Entries on target coordinates:

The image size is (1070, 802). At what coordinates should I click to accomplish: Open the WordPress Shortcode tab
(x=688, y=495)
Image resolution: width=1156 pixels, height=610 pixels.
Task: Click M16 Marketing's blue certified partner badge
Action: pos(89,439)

▸ **Work to be completed**: Render these rows as a JSON list of strings, with one string for each line and blank lines omitted.

▸ **Response**:
[
  "The image size is (1070, 802). At what coordinates should I click to accomplish: Open the WordPress Shortcode tab",
  "(x=688, y=495)",
  "Image resolution: width=1156 pixels, height=610 pixels.",
  "Task: Click M16 Marketing's blue certified partner badge",
  "Action: pos(89,439)"
]